With both cluster members in an "Up" state via "clusterXL_admin up" as shown below, new DHCP requests fail to obtain an IP Address.
[Expert@CP-GW5600-HA:0]# cphaprob state
Cluster Mode:   High Availability (Active Up) with IGMP Membership
ID         Unique Address  Assigned Load   State          Name
1        100%            ACTIVE         CP-GW5600
2 (local)        0%              STANDBY        CP-GW5600-HA
If I run a "clusterXL_admin down" on one of the members, it continues to not allow new client DHCP requests nor obtain an IP Address.  On the member that we "downed", if we issue a Reboot on that member and it goes offline for a couple of minutes, the active cluster member then will allow DHCP requests and new clients are able to obtain an IP address.  That client will hang onto its IP address even after the downed member boots back up and goes to a STANDBY state.  If that same client forgets the network, or releases its IP Address, it is then unable to renew or obtain a new address until one of the cluster members goes offline for a reboot.
To me, this either appears to be a bug in R80.40 Take 77, or some sort of MAC caching issue with the Cluster VIP when both members are in an Active/Standby state. 
The strange part is this happened 2 weeks ago, but rebooting one of the cluster members fixed the issue at that time.  This morning, it started happening again out of the blue with no admins working on the firewalls. 
Thoughts on what could be happening and how to solve it? 
I assume this worked previously?
Have you done any troubleshooting to see what the issue might be?

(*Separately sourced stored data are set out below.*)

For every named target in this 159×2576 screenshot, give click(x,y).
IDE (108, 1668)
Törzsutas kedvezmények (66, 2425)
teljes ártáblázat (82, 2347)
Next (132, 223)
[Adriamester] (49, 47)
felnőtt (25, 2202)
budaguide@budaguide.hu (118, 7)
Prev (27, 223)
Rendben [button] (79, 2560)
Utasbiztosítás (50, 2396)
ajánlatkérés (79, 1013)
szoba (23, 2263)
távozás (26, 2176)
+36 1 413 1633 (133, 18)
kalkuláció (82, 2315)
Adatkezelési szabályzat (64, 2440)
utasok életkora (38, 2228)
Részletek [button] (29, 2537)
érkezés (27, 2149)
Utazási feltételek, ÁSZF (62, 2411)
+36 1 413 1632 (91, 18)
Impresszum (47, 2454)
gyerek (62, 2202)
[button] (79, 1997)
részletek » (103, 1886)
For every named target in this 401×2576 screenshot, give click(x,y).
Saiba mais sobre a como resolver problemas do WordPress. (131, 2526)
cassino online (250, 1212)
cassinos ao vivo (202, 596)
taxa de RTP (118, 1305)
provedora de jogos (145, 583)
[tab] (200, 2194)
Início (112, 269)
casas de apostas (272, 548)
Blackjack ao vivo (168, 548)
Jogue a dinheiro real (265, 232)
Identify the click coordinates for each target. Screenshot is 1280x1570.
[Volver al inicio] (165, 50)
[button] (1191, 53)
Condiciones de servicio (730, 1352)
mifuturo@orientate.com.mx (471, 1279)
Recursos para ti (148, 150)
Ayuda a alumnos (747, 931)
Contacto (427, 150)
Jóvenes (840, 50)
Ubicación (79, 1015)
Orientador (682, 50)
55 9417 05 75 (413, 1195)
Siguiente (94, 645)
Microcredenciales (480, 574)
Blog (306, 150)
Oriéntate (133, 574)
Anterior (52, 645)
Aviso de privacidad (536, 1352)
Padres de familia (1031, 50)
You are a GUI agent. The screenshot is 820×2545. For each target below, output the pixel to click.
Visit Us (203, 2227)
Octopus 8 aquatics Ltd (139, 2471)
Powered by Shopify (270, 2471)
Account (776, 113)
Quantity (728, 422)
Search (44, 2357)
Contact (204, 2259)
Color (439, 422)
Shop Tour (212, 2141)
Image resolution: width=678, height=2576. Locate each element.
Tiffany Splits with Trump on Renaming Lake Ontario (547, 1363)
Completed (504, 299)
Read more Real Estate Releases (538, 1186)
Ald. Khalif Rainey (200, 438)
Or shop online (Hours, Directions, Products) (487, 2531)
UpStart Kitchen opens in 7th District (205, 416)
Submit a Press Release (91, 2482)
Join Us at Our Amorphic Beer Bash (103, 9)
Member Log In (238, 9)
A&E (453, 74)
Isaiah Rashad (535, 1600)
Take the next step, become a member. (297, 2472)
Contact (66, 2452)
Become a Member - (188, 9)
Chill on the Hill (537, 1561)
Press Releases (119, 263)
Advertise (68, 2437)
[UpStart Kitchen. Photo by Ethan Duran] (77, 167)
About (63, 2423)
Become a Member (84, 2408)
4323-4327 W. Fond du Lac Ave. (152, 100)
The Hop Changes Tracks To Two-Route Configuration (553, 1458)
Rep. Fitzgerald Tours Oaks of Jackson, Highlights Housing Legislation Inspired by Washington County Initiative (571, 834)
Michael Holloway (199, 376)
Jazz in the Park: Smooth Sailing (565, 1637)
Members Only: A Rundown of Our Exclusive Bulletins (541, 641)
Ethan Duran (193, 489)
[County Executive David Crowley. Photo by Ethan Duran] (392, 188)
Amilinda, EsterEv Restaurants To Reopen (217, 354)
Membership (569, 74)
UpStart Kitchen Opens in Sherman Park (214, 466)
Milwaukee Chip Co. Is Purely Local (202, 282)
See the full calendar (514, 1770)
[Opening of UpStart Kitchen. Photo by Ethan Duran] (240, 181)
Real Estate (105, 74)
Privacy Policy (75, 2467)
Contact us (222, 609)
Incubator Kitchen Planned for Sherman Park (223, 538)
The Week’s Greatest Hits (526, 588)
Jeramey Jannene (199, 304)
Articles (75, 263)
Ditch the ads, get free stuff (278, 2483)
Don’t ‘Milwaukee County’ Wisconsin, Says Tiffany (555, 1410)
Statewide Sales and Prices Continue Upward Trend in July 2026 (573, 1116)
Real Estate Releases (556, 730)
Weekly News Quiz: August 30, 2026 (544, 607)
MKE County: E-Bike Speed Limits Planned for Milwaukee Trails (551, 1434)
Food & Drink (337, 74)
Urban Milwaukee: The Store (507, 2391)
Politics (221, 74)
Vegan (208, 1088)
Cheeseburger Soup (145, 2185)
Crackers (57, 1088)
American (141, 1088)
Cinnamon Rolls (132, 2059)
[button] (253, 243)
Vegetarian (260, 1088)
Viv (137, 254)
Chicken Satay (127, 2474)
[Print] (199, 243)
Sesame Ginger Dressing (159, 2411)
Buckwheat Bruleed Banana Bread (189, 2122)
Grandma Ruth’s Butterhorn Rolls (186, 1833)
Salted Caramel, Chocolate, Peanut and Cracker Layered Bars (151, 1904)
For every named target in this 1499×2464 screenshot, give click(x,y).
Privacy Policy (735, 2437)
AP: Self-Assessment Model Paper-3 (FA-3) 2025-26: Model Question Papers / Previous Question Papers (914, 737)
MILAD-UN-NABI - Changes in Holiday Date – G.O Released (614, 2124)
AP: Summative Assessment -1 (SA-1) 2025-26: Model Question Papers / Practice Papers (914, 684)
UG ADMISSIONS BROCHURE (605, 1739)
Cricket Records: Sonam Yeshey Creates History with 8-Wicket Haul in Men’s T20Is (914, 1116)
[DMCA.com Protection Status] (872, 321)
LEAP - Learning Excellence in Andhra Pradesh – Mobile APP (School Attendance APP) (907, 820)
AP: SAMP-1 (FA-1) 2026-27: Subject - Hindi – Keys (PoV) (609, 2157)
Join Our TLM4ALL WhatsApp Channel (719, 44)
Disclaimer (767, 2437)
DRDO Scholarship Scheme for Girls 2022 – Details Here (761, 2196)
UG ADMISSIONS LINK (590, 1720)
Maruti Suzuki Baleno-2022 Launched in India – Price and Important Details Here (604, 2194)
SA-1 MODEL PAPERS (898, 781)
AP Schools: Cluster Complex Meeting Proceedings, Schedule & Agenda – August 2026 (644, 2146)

Hi, yes it has been working for a couple years with little to no issues until recently. We’ve been on R80.40 take 77  for 6-8 months with no issues. I’ve been working with CP support and we started to run though that same article you listed but it’s now being escalated and plan to reach out again tomorrow. I figured I’d post here to see if anyone has any suggestions.

At this point, support was unable to find any dropped traffic, but the engineer wanted to escalate it to someone more familiar with tracking down these types of logs and traffic.  


Hi Rory - did you ever get a resolution for this problem?